As a frequent traveler, I have TSA PreCheck so I can breeze through security without taking off my shoes, leaving my computer in my bag and wearing my jacket.
Until today, I did not know they “randomly select” TSA PreCheck customers to go through regular security. As a result of my ignorance, this morning I found myself standing in a line with a bunch of well-meaning people carrying their possessions in trash bags, wearing their sports ball shirts and wrangling their kids while demonstrating a general lack of awareness of the basic procedures for going through security or breathing through their noses.
Meanwhile, I stare with the dead eyes of a predator at the TSA PreCheck line which is completely empty.

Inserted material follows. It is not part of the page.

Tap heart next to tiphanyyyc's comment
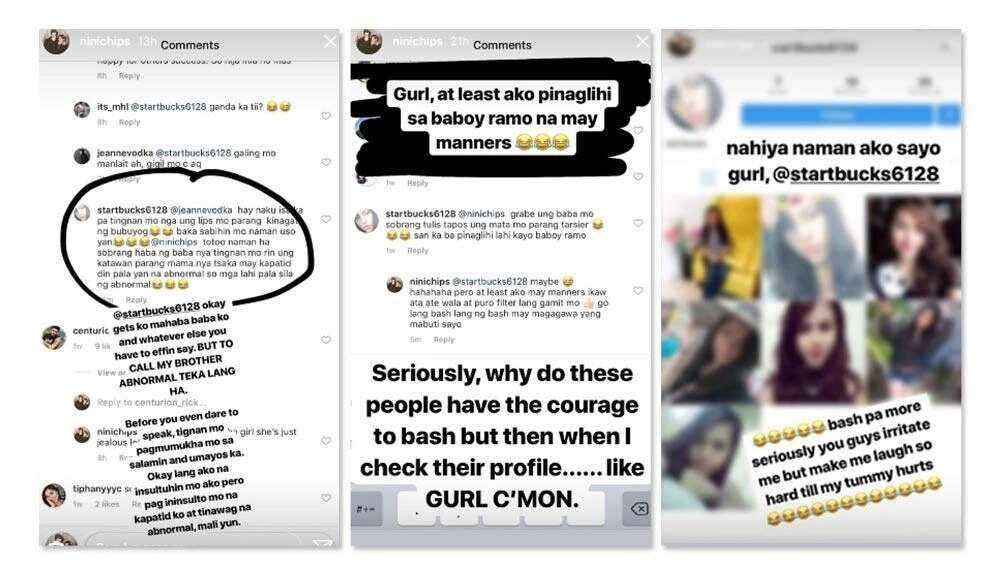This screenshot has width=990, height=572. (x=326, y=498)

I went through through the five-stages of grief, consulted the iChing, hyper-ventilated and contemplated (only briefly) the consequences of trying to leap a four-foot Plexiglass security barrier.

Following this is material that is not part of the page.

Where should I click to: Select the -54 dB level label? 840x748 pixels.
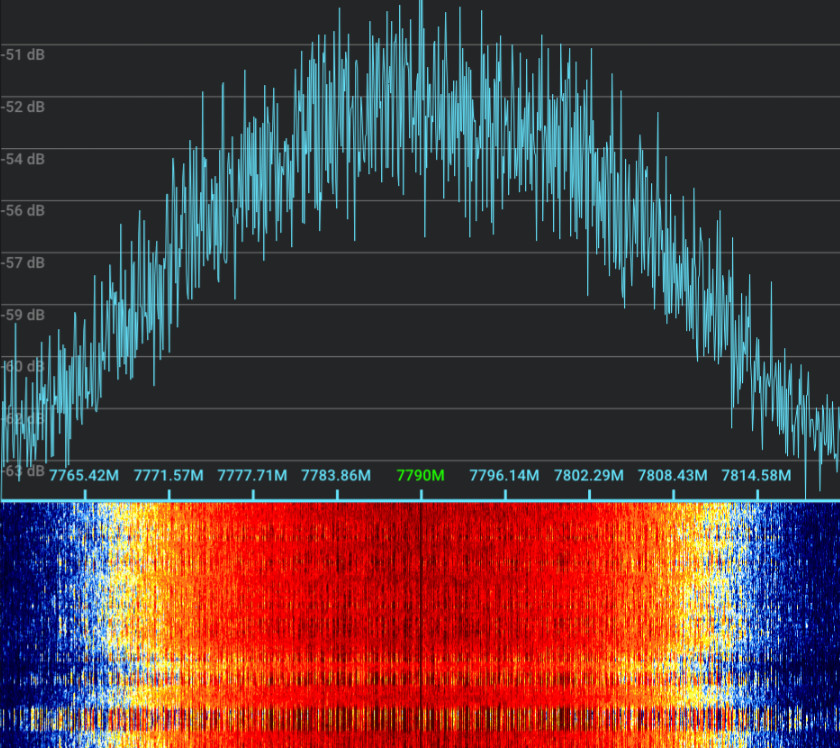[23, 159]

I have been poisoned by entitlement.
A guy in front of me seemed to think he was being arrested because they told him to raise his hands in the scanner. I remove my shoes, as compliant as a sheep or a lemming. I raise my hands. I am disrobed. Beltless. Jacketless. My belongings in plastic bins festooned with advertisements.
Mysterious rays probe my very being.
My cuff links, a gift from my son and his wife, are examined with suspicion. Cleared, I gather my belongings and reassemble myself on a low bench. I am a free man once again.